Friday, January 02, 2015

She cried that night

Stanisław Barańczak — poet, dissident, and translator — died last week. Here's a poem I found, translated by the poet himself with Clare Cavanagh.
She Cried That Night, but Not for Him to Hear

She cried that night, but not for him to hear.
In fact her crying wasn't why he woke.
It was some other sound; that much was clear.

And this half-waking shame. No trace of tears
all day, and still at night she works to choke
the sobs; she cries, but not for him to hear.

And all those other nights: she lay so near
but he had only caught the breeze's joke,
the branch that tapped the roof. That much was clear.

The outside dark revolved in its own sphere:
no wind, no window pane, no creaking oak
had said: "She's crying, not for you to hear."

Untouchable are those tangibly dear,
so close, they're closed, too far to reach and stroke
a quaking shoulder-blade. This much is clear.

And he did not reach out — for shame, for fear
of spoiling the tears' tenderness that spoke:
"Go back to sleep. What woke you isn't here.
It was the wind outside, indifferent, clear."
I quite love this poem already. It resonates with me because... it resonates.

But here's the poem in Polish.
Płakała w nocy, ale nie jej płacz go zbudził

Płakała w nocy, ale nie jej płacz go zbudził.
Nie był płaczem dla niego, chociaż mógł być o nim.
To był wiatr, dygot szyby, obce sprawom ludzi.

I półprzytomny wstyd: że ona tak się trudzi,
to, co tłumione, czyniąc podwójnie tłumionym
przez to, że w nocy płacze. Nie jej płacz go zbudził:

ile więc było wcześniej nocy, gdy nie zwrócił
uwagi — gdy skrzyp drewna, trzepiąca o komin
gałąź, wiatr, dygot szyby związek z prawdą ludzi

negowały staranniej: ich szmer gasł, nim wrzucił
do skrzynki bezsenności rzeczowy anonim:
"Płakała w nocy, chociaż nie jej płacz cię zbudził"?

Na wyciągnięcie ręki — ci dotkliwie drudzy,
niedotykalnie drodzy ze swoim "Śpij, pomiń
snem tę wilgoć poduszki, nocne prawo ludzi".

I nie wyciągnął ręki. Zakłóciłby, zbrudził
toporniejszą tkliwością jej tkliwość: "Zapomnij.
Płakałam w nocy, ale nie mój płacz cię zbudził.
To był wiatr, dygot szyby, obce sprawom ludzi".
The first stanza of the translation is, to me, strikingly different from the original. While everything else essentially matches up, the opening sets a very different tone.

More literally, it'd be something like this...
She cried that night, but it's not her crying that woke him.
She wasn't crying for him, but it might've been about him.
It was the wind, a rattling window pane, other people's odd business.
So while the official translation maintains the rhyme, rhythm, matter-of-factness of the original, it turns on generality.

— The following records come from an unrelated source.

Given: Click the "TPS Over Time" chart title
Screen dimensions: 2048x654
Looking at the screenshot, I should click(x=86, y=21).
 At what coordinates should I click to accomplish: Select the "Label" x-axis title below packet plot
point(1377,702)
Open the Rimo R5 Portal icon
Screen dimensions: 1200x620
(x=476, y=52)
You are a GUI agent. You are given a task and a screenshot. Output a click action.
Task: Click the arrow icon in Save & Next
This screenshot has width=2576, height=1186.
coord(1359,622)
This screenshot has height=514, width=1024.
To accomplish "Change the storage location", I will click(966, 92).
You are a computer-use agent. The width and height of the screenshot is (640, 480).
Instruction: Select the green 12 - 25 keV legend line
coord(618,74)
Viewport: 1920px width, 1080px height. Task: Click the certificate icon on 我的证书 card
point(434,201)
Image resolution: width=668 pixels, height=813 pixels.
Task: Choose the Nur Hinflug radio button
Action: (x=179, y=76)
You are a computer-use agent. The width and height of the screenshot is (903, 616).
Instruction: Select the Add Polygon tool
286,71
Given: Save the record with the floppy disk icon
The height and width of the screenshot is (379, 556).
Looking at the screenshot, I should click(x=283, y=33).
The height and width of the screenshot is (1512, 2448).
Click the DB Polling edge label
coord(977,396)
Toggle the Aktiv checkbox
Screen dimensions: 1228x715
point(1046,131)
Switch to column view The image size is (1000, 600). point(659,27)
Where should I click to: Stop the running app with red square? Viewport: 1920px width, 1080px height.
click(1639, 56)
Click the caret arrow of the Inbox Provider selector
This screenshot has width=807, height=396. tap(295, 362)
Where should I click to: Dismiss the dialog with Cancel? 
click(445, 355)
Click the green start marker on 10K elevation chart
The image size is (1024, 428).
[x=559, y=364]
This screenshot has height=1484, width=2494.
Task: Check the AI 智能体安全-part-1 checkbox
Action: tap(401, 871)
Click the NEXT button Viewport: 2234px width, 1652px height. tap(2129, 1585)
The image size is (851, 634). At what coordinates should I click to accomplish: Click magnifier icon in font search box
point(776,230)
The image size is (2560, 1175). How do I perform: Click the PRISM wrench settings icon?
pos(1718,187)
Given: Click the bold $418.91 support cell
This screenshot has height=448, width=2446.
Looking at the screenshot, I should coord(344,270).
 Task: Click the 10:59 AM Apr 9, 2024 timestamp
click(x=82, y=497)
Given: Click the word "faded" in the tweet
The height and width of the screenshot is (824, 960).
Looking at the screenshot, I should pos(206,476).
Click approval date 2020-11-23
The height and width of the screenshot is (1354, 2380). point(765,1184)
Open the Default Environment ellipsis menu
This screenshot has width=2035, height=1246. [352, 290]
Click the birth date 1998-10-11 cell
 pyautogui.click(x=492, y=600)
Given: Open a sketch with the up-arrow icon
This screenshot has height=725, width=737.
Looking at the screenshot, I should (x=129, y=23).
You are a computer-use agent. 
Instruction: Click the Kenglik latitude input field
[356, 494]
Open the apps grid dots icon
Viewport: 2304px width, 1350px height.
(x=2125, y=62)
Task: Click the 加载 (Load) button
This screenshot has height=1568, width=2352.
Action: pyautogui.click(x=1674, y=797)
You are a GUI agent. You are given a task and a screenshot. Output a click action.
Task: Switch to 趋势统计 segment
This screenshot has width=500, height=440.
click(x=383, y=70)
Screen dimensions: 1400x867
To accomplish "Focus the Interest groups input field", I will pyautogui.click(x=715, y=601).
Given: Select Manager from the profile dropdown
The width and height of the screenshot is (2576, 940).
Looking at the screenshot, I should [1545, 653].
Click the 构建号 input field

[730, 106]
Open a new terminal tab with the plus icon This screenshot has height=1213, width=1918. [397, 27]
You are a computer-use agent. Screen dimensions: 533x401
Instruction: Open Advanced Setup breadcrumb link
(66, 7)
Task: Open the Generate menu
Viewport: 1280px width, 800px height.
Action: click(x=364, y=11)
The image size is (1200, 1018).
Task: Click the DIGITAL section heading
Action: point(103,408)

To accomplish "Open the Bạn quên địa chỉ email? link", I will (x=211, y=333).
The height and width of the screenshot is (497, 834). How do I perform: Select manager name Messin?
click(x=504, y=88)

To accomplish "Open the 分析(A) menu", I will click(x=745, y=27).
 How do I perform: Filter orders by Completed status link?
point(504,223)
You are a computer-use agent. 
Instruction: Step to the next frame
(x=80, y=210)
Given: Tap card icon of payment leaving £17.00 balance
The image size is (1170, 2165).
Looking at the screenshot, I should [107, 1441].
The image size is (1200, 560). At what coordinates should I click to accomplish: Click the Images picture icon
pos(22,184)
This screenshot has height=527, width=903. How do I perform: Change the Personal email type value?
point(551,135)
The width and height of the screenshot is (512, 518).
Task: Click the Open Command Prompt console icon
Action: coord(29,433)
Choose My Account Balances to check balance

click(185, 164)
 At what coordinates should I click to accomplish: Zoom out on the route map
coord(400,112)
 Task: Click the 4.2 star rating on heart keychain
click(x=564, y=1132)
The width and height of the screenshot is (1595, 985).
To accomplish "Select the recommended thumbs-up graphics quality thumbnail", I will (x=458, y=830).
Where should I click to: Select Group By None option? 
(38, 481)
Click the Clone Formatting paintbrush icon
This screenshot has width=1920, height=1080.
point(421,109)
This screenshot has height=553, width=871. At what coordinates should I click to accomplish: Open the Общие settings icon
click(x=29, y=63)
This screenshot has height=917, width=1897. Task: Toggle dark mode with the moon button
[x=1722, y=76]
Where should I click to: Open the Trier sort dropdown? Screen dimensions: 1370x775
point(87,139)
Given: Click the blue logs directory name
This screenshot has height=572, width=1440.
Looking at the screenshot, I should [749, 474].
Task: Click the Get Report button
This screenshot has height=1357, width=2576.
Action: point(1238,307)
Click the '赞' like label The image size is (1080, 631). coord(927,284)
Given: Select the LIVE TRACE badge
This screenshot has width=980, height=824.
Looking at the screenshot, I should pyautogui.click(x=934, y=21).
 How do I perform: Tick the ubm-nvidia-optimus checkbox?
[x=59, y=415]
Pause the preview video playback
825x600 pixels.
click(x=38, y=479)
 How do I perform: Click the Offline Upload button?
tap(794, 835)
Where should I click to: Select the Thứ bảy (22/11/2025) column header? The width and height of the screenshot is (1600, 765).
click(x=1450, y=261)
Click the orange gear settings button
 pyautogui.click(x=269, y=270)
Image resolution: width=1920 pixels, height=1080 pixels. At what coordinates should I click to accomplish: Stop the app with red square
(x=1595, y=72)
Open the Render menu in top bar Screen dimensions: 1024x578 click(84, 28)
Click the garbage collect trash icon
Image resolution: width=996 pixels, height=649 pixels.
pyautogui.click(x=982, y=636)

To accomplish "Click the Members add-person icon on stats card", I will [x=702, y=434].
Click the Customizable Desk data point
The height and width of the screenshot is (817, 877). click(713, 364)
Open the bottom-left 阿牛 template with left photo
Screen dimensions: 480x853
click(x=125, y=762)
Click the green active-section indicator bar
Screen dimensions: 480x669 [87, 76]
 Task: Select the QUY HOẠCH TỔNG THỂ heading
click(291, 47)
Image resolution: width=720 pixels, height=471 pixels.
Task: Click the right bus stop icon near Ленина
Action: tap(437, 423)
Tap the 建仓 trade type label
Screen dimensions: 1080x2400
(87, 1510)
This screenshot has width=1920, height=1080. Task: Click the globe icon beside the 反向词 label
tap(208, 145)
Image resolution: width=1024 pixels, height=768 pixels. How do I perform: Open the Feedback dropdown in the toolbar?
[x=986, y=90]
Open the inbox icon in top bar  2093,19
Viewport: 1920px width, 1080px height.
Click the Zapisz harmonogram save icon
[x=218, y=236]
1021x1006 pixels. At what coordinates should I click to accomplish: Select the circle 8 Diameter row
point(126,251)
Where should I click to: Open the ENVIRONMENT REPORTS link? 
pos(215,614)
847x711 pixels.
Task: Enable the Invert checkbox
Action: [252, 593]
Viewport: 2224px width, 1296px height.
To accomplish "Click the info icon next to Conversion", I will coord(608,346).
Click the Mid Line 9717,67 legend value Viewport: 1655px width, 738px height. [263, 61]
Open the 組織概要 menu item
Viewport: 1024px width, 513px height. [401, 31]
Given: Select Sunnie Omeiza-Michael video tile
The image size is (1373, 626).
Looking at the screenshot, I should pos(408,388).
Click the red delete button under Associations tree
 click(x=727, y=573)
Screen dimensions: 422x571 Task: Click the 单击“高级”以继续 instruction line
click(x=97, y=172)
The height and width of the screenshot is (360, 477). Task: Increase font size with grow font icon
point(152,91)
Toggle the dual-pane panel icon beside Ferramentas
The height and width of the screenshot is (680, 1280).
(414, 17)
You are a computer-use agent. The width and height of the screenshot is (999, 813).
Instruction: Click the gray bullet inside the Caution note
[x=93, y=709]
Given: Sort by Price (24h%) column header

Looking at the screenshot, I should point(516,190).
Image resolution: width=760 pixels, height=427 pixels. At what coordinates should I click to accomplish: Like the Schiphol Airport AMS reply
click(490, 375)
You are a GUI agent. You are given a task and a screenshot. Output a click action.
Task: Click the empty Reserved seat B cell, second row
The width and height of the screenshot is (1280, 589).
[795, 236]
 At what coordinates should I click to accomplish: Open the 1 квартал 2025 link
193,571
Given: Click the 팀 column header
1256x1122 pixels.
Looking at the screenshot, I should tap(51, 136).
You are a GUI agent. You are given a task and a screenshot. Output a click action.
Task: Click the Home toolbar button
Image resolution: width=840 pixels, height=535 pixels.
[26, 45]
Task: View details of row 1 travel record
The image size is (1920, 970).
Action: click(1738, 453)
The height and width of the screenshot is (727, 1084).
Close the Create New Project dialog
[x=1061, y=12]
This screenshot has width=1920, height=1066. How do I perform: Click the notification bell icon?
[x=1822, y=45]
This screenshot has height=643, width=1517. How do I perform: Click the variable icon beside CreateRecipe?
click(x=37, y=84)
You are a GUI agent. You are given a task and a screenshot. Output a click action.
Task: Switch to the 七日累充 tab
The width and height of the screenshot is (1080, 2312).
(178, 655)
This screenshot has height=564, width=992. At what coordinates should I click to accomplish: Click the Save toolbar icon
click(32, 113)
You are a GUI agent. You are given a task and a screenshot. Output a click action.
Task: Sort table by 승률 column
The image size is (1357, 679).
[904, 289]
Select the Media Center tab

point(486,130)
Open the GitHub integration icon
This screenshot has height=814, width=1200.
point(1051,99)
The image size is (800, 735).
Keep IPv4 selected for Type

There is something altogether more pointed and tragic about the original. She might be crying about him.

I've always enjoyed comparing poems in translation, and I marvel at the translators' feat. It demands emotional precision more than technical exactitude.

But to my ear, this English translation is a very different poem.

Where is the damp pillow? A person's right to sleep at night?

2 comments:

gs said...

The obit in the Boston Globe mentioned Barańczak's insistence that translation shouldn't be at the cost of what makes poetry poetry, namely rhyme and meter. The example you give makes me wonder, though, because the original uses slant rhyme whereas Barańczak's translation doesn't.

It's another example of why I'd never translate poetry: I'd feel I was taking too many liberties with the original if I produced a translation like that. But I suppose if the poet himself does it...

I never felt this way about Milosz's self-translation work with Robert Hass. Sure, there were differences, but nothing this drastic

Isabella K said...

That's an interesting point about what makes poetry poetry. I'm sure some poets would disagree on what constitutes a poem's essence, and translators too.

Clearly Baranczak was involved in the translation, and I imagine him saying something about the opening, "Oh, the poem's not really about that; I reworked that line a few times and that's the one that sounded most poetic, but the implication it makes is really tangential -- let's not focus on that." Not a lot of poets have that luxury.

I recently took a MOOC with Robert Pinsky, who also worked with Milosz, and in a gchat I asked him about translation, and I felt like he really pussyfooted around it, but ultimately admitting that you have to let the poem become a different poem.